EXERCISE OBJECTIVE: The entries below should be repeated exactly, with no pictures carried over.

►

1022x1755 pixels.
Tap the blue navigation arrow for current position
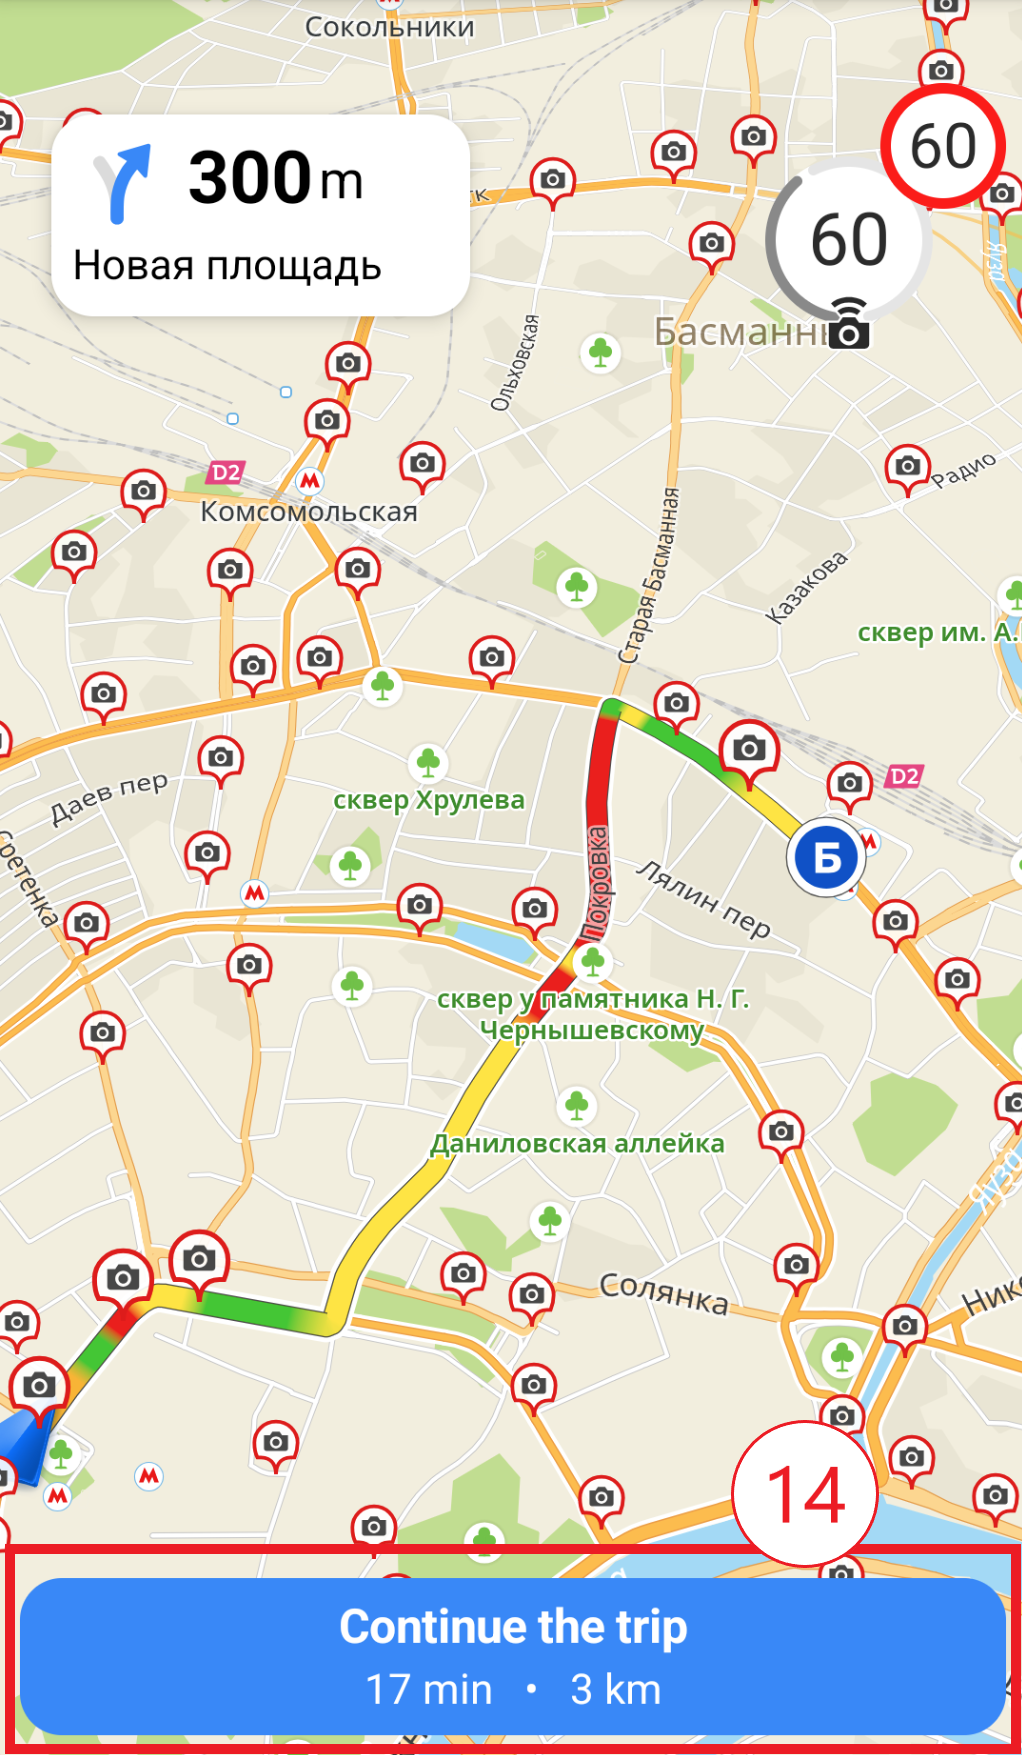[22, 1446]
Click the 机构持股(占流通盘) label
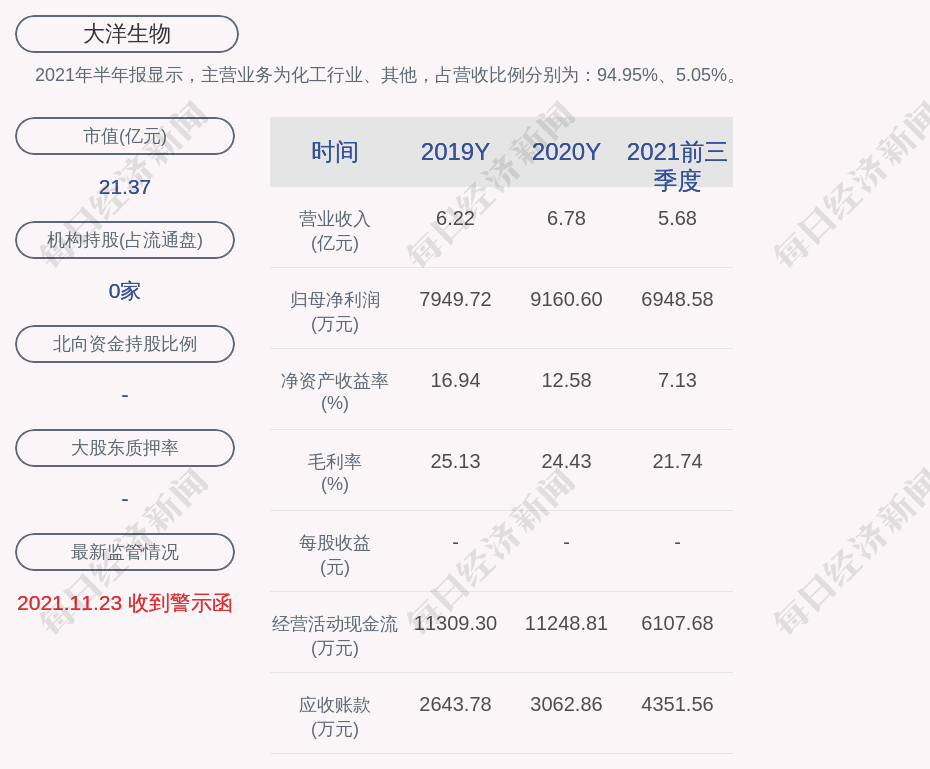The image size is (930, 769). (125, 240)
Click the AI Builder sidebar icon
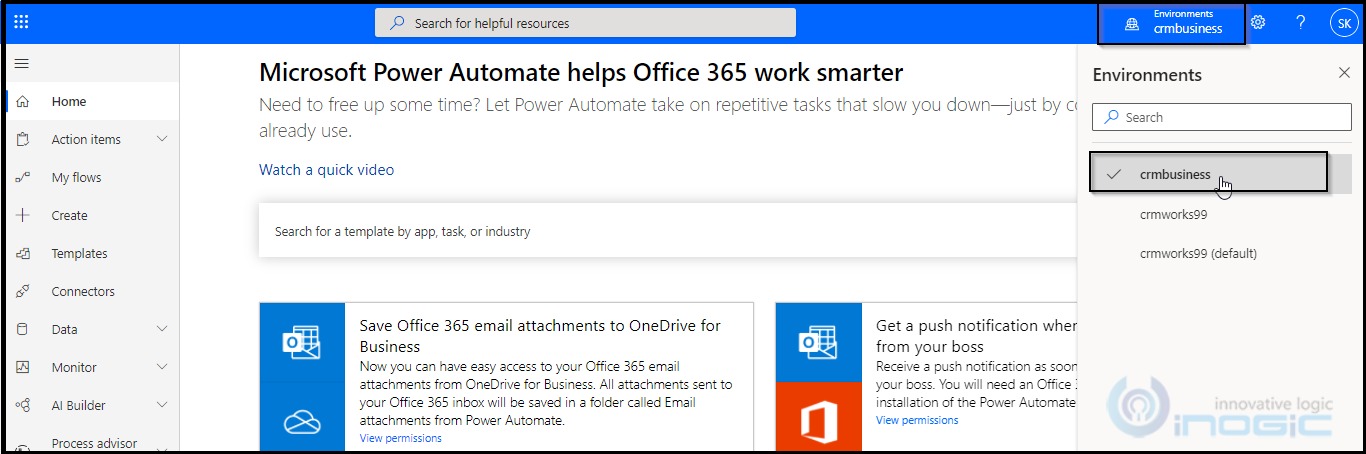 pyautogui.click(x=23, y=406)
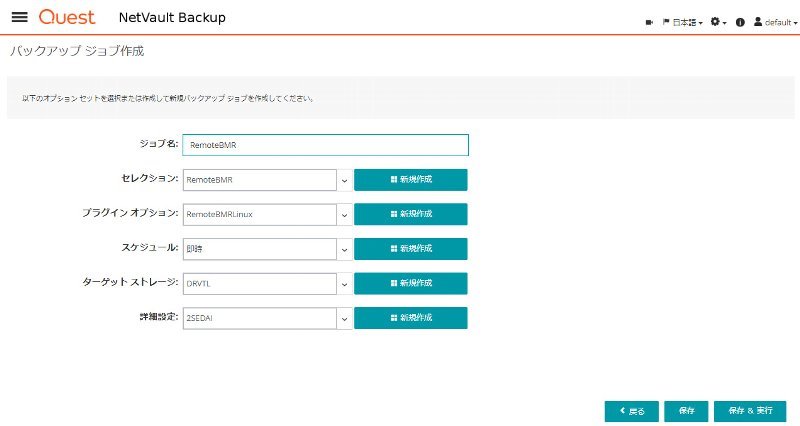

◄

FINISHED TASK:
1022x1755 pixels.
Tap the blue navigation arrow for current position
[22, 1446]
Click the 机构持股(占流通盘) label
The image size is (930, 769). (125, 240)
Click the AI Builder sidebar icon
 pyautogui.click(x=23, y=406)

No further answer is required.